Pull out every line of the material below that contains the string "screenshot". Case counts, so match it exactly.

(Element and text location data)
----
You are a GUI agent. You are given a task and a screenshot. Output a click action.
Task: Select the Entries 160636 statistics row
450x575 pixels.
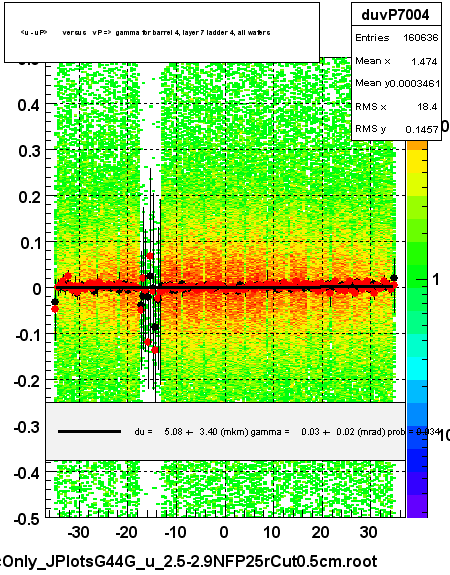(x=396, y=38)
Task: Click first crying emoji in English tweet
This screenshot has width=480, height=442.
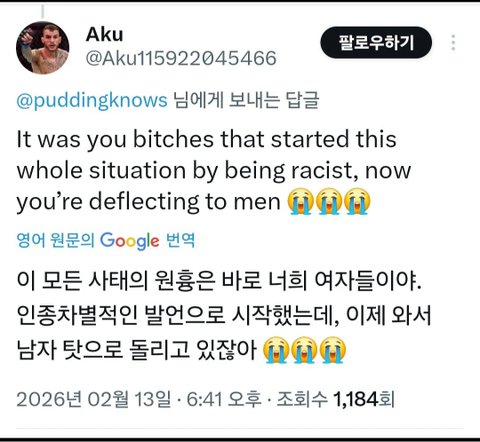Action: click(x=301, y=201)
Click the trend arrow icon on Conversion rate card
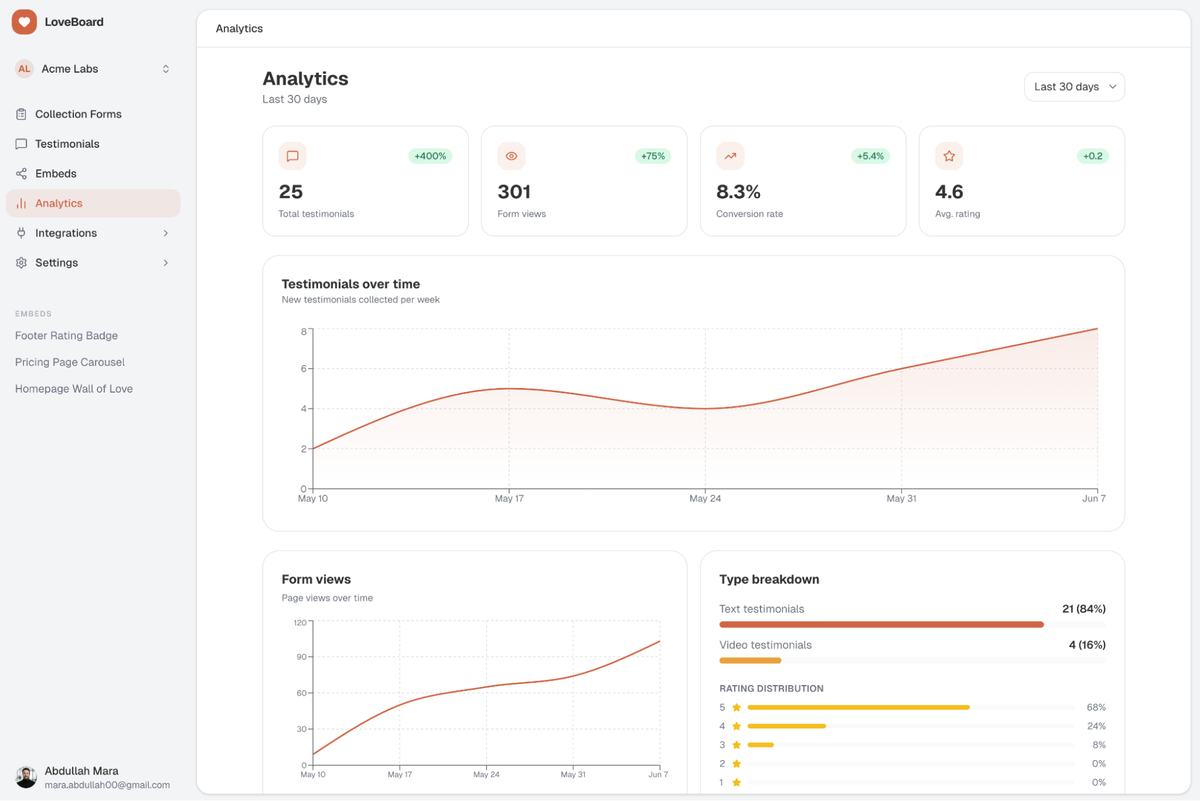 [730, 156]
----
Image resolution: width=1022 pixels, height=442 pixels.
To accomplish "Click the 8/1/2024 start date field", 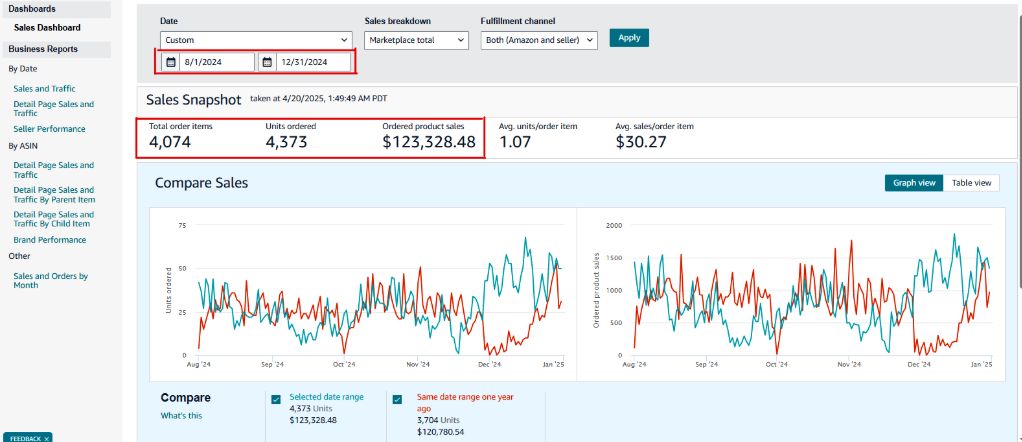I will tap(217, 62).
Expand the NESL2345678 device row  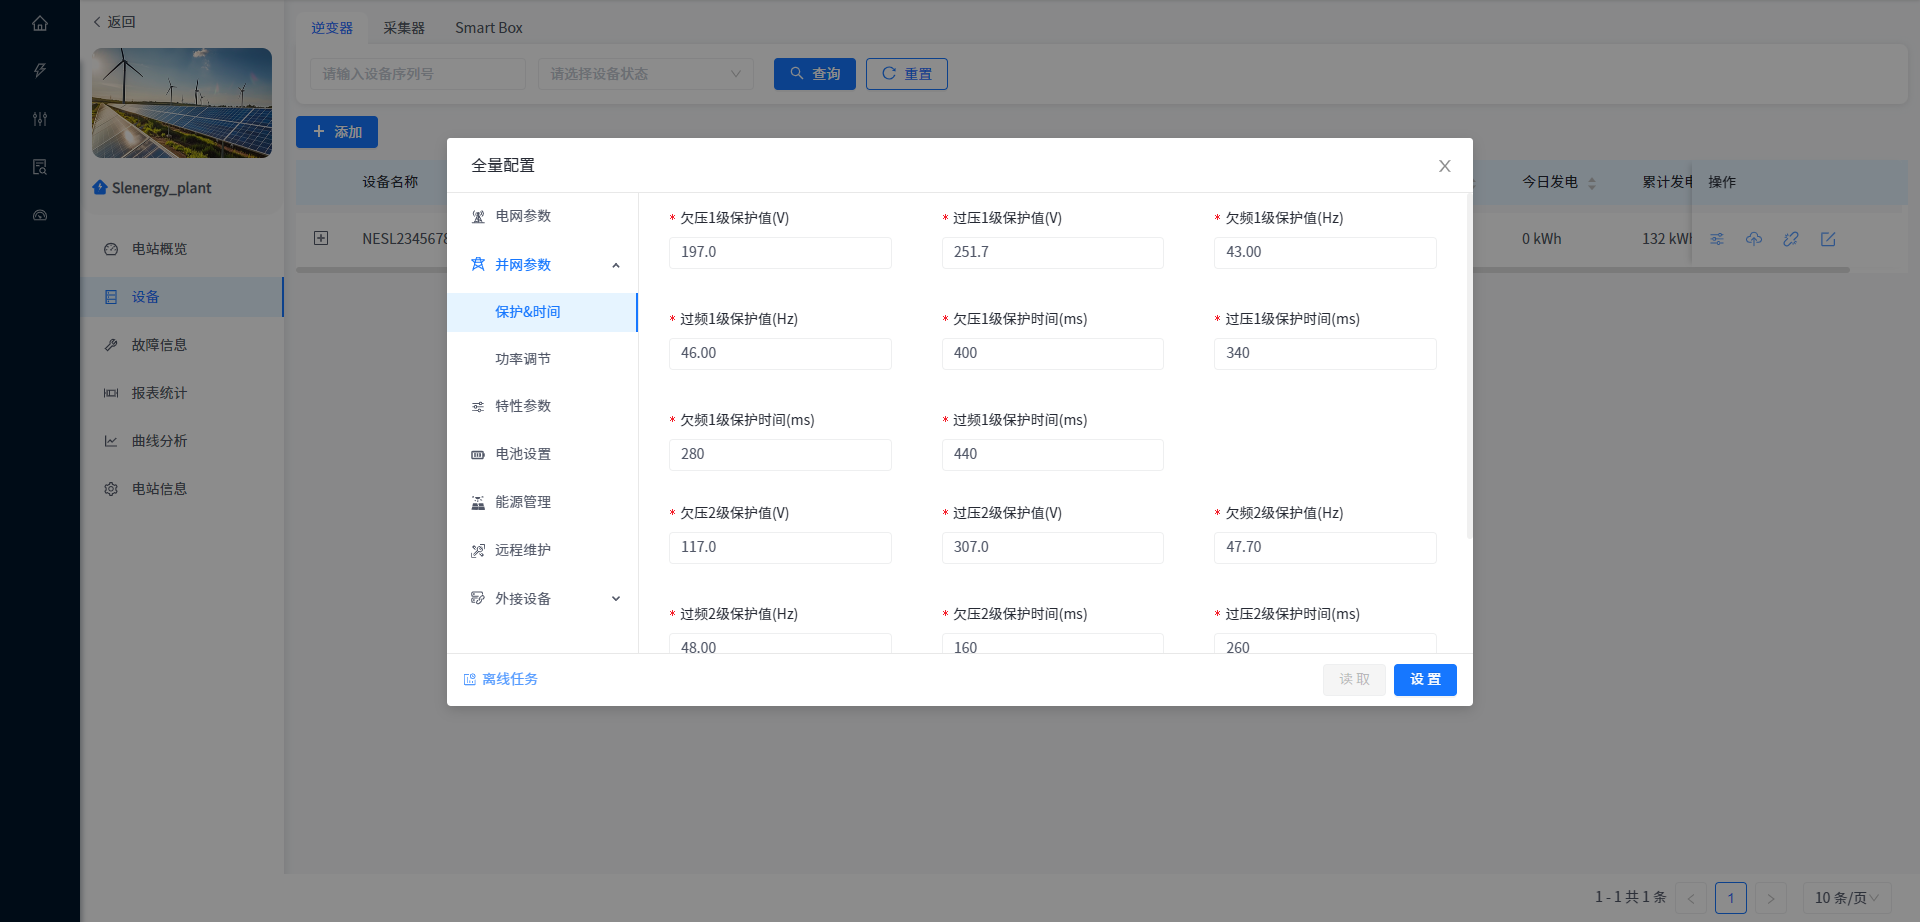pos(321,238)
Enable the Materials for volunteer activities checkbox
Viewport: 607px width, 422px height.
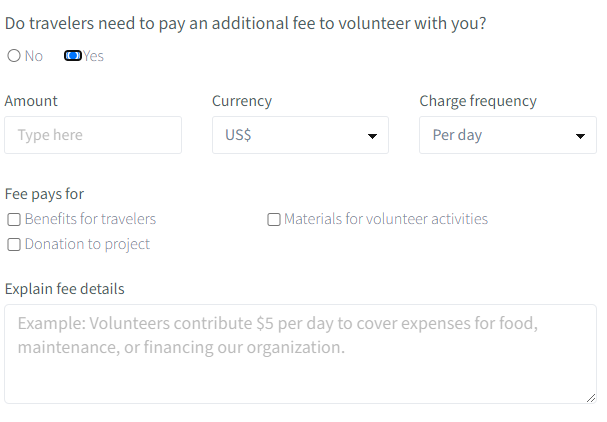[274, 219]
----
Reply to the task =
You are a GUI agent. You are given a task and a screenshot. Output a click action.
This screenshot has width=480, height=442.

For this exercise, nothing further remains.